To get a better understanding of this so-called "national amnesia," let's review some of the forces and events surrounding the tumultuous political scene in 1965.
- The political situation in Indonesia in 1965 was thoroughly toxic, with sharp polarization dividing the political landscape. At that time, the Communists were seen as ascendant thanks to their strong organization. It needs to be stressed, however, that the majority of members of the Communists weren't true believers, but rather people who saw the communists as the only entity truly concerned with the poor, while the rest of political elite were seen as out of touch, arrogant politicians.
- The Communists had a terrible relationship with the Moslem organizations, notably the Nahdlatul Ulama and the Mohammadiyah. These organizations abhored the communists in part because the Communists were considered atheists, and also in part because of differences over land ownership. Moslem organizations were landowners -- not unlike the Catholic Church during the French Revolution--while the Communists were all for redistribution of the ownership of the land, and often stressed the need to do so violently.
- Tension was high, with both the Communists and their opponents resorting to vicious rhetoric. The Communists, for instance, declared that "the Motherland is pregnant and going to give birth soon," which was seen as a forewarning that they would launch a revolution. At the same time, the Moslem clerics warned of an upcoming holy war.
- The military was badly split. While the officers professed their loyalty to President Sukarno, some were accused as less than loyal, such as professional and staunch anti-Communist generals such as General Yani and General Nasution. Other military men, such as Colonel Untung, were seen as totally devoted to Sukarno. There were also those considered as indoctrinated and too close to the communists. These last two groups were convinced that the "less loyal" officers were planning to carry out a purge after Sukarno passed away.
- Sukarno was sick, with doctors believing that he would not live very long, adding to the uncertainty of the situation.
The death of the generals, in turn, validated the fear of the anti-Communists that the Communists were capable of anything and would massacre their opponents. At the same time, the anti-Communist officers rallied together under Suharto and launched a counterattack. The problem was that they had to cover a huge area with few soldiers.

■ **DATASET EXCERPTS**:
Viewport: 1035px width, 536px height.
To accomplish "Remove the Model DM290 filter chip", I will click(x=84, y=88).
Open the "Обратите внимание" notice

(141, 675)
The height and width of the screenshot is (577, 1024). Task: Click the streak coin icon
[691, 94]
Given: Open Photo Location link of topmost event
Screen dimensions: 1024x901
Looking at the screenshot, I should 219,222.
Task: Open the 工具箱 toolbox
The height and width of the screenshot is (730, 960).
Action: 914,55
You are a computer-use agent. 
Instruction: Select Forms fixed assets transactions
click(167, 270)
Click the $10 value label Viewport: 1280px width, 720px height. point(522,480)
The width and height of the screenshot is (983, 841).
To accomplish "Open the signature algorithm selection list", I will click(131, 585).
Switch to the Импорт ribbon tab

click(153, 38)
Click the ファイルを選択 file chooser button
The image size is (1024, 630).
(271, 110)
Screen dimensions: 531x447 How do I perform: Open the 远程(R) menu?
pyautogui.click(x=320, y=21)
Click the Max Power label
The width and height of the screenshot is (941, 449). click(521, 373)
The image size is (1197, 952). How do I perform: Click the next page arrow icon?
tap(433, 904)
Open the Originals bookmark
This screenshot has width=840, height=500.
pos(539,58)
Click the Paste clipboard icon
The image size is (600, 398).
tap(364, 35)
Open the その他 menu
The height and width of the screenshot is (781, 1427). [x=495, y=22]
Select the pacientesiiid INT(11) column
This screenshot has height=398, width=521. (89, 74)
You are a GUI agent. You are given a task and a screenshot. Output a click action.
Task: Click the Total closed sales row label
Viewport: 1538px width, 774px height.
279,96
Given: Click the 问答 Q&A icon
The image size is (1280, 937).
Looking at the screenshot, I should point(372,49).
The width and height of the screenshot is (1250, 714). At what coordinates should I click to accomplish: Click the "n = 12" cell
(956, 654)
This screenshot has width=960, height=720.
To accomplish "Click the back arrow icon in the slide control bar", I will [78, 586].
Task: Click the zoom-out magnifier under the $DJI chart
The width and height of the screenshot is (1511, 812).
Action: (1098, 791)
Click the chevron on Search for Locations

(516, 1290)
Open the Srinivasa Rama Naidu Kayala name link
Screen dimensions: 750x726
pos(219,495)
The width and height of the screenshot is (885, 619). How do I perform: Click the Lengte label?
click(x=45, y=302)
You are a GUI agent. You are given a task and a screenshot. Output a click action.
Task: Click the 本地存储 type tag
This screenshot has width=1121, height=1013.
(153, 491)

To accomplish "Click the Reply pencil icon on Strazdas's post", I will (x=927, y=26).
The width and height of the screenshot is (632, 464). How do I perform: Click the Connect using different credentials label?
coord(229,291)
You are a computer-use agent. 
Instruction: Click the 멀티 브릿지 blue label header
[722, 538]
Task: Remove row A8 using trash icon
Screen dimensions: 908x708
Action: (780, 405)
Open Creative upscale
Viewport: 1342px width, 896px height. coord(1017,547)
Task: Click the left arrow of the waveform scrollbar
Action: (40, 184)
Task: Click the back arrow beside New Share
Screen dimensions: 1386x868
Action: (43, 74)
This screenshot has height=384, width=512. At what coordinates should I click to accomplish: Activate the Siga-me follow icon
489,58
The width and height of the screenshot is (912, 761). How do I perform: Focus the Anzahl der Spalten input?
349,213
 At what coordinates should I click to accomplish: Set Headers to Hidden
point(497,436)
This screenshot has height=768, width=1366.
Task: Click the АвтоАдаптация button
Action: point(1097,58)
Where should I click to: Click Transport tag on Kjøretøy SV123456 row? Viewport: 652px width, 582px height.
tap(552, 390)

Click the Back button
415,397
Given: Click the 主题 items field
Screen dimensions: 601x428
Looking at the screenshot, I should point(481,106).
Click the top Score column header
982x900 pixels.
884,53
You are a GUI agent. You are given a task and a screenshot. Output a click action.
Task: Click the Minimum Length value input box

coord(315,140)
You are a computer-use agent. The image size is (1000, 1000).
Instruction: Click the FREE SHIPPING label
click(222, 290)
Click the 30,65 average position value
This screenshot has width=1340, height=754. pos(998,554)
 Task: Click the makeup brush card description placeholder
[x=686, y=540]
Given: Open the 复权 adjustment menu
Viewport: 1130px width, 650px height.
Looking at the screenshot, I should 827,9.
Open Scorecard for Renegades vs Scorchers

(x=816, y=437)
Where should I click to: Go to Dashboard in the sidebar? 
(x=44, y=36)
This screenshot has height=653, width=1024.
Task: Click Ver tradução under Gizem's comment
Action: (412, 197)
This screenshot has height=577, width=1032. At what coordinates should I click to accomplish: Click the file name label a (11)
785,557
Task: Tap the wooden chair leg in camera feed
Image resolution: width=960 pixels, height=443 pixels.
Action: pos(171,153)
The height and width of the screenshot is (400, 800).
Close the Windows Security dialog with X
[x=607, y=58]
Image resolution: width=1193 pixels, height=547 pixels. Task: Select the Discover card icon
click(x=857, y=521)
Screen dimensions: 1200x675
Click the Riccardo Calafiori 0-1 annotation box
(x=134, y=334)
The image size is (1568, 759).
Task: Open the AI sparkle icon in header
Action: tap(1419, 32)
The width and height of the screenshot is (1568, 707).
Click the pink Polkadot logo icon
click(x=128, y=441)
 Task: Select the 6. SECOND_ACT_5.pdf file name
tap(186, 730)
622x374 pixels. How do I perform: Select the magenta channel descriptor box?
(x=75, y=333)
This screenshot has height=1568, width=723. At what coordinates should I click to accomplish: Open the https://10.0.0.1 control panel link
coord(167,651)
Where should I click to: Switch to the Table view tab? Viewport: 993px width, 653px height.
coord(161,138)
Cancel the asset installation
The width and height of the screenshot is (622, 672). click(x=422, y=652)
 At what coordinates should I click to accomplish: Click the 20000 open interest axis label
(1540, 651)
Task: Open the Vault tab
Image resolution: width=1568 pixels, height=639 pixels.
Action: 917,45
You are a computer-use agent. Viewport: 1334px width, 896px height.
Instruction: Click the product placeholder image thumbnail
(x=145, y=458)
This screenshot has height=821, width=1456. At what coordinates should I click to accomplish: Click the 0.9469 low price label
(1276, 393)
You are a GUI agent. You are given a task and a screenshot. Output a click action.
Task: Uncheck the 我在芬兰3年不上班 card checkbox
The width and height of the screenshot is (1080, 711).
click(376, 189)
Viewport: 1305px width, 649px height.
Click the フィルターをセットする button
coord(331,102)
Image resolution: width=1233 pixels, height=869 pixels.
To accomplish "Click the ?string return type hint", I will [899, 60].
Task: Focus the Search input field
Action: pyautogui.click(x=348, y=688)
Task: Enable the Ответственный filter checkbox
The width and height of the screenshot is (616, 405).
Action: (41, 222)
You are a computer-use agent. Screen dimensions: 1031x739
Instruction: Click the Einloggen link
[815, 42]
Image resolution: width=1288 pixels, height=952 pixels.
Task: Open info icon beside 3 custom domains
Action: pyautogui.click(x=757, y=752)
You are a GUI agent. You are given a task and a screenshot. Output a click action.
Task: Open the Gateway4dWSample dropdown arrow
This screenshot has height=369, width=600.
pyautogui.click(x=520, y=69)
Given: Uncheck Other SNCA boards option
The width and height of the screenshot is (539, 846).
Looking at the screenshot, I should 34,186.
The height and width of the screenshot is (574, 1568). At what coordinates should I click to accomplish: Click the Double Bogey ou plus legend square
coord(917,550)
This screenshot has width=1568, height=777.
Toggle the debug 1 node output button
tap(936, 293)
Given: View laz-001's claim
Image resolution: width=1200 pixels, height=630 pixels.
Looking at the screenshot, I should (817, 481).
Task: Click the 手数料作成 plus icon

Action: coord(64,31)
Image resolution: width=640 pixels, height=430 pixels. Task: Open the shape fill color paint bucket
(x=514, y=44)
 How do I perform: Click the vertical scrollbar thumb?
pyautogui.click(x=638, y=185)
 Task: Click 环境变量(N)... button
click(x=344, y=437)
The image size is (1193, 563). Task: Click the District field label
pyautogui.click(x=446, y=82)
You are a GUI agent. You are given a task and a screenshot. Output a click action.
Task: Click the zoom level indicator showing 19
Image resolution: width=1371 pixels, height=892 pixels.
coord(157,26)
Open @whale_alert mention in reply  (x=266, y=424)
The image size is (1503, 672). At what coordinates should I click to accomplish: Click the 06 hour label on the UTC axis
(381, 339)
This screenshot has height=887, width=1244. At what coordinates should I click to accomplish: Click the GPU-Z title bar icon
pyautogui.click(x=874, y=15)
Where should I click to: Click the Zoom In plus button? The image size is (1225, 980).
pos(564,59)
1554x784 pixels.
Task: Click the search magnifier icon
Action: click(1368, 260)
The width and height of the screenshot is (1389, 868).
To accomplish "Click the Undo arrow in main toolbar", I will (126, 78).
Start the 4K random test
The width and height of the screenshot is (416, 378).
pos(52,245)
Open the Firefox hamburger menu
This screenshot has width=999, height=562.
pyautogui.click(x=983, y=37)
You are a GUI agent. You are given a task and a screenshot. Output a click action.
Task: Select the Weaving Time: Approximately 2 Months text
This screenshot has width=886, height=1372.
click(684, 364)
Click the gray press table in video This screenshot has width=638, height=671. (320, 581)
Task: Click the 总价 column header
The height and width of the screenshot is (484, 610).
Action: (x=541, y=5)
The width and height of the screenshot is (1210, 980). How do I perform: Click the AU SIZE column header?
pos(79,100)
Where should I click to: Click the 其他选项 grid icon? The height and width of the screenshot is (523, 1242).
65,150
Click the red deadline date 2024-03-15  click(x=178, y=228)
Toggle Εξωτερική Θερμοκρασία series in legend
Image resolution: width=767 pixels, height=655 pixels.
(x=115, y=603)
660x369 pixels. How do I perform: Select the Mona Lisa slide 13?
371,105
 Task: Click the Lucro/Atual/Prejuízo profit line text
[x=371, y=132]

■ **PROBLEMS AND TASKS**:
A – Reproduce the passage on Indonesia in 1965 word for word, starting at "To get a better" and ending at "touch, arrogant politicians.".
B – Write what comes next in the passage on Indonesia in 1965, picking up after its last sentence.
The items have no connection to the passage on Indonesia in 1965.

■ **RESPONSES BY ITEM NUMBER**:
A –
To get a better understanding of this so-called "national amnesia," let's review some of the forces and events surrounding the tumultuous political scene in 1965.
- The political situation in Indonesia in 1965 was thoroughly toxic, with sharp polarization dividing the political landscape. At that time, the Communists were seen as ascendant thanks to their strong organization. It needs to be stressed, however, that the majority of members of the Communists weren't true believers, but rather people who saw the communists as the only entity truly concerned with the poor, while the rest of political elite were seen as out of touch, arrogant politicians.

B –
In the end, the anti-Communist officers ganged up with the anti-Communist religious leaders and youth groups to launch a bloody purge against the Communists. It was a bloody and messy affair, resulting in many deaths, with death count ranging from as low as 50,000 to as high as 3 million people. Of note, the religious and youth groups actually conducted many of the killings.
This is a reason there has been a "collective amnesia." Yes, the killings were horrific. But it is likely that many people actually saw them as part of a war, which did not need any accounting for the horror unleashed in that period.
Moreover, consider that many of the current political elite have connections to those involved in the killings. Sarwo Edhie, the commander of the battalion responsible for some of the massacres, for instance, was a father-in-law of Indonesia's current president, Susilo Bambang Yudhoyono. As noted above, Golkar Party, which is expected to end up in 2014 as Indonesia's largest political party, commonly uses President Suharto in its campaign gimmicks. Even the PDI-P could also be implicated, as then President Sukarno had a hand in approving the failed "coup" that led to the bloody counterattack. With this in mind, then, there has been a longstanding collective political incentive to sweep the brutality and violence under the rug.
It's no surprise that people have developed a "collective amnesia."